A meno che non vada via l'elettricità: allora diventerebbe un problema mostrare la sua arte.
«Magari no, magari riesco a far funzionare le mie proiezioni usando l'energia di una bicicletta».

Un artista che l'ha ispirata più di altri?
«Giotto. È stato eccezionale. Aveva capito l'idea dello spazio nella pittura prima di qualsiasi altro. Poi quelle lacrime di dolore sui volti dei suoi personaggi. La lacrima! Si torna sempre a questa piccola goccia così importante nella storia emotiva dell'umanità».

2. SULLE ORME DEL PROFETA NAM JUNE PAIK
Rocco Moliterni per "La Stampa"


Se Bill Viola è considerato oggi una sorta di Dio in terra della video arte, il profeta di questa disciplina fu senz'altro nei primi Anni 60 Nam Jun Paik. A segnare la nascita della video arte è infatti nel 1963 a Wuppertal la sua mostra «Exposition of Music-Electronic Television» per la quale l'artista americano di origine sudcoreana crea Tredici distorsioni per televisioni elettroniche.

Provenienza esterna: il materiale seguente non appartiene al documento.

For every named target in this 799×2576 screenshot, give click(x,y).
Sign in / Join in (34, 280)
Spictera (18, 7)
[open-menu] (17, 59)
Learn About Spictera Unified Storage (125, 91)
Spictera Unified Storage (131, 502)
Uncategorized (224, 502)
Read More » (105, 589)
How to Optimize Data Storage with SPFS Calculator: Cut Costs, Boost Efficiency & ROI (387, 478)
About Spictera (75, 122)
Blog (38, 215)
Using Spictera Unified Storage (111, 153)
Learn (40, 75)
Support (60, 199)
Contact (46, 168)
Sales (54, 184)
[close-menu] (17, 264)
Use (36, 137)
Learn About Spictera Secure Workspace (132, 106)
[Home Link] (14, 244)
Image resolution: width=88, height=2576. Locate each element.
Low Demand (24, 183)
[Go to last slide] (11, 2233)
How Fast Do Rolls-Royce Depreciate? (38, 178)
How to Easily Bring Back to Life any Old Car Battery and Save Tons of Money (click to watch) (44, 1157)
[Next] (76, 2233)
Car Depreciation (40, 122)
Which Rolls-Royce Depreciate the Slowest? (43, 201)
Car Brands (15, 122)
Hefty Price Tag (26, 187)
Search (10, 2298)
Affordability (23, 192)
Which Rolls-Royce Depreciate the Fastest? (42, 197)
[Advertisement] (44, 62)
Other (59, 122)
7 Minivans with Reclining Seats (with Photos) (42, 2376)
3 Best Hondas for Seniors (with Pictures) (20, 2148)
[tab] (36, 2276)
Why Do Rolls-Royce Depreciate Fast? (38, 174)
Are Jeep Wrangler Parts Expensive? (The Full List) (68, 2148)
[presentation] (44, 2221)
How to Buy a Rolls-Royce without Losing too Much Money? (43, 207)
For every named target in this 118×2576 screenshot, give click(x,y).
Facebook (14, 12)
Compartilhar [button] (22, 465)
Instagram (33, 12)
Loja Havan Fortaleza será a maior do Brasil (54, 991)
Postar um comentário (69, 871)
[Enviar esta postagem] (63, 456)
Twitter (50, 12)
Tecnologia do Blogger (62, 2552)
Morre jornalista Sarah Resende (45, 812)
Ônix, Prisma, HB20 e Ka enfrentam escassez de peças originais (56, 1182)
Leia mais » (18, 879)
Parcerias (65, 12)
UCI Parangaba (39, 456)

E nel '68 a consacrarla sarà al Moma di New York la mostra curata da Pontus Hulten «The machine as seen at the end of the mechanical age». Proprio per questa occasione Nam Juine Pake usa per la prima volta una sorta di arcaico videoregistratore.

In seguito saranno artisti come Bruce Nauman, Gary Hill, Laurie Anderson, Wolf Vostell (che già nel 1958 aveva incorporato un televisore in una sua installazione), Vito Acconci, solo per fare qualche nome, a sviluppare la video arte. Che però è un mondo composito che va dalla semplice ripresa e riproposizione di performance alla messa in discussione del mezzo.

Bill Viola, nato nel 1951 a New York, si fa le ossa come assistente proprio di Neuman e Nam June Paik, prima di sviluppare un suo stile, in cui la musica e l'arte rinascimentale hanno un ruolo fondamentale.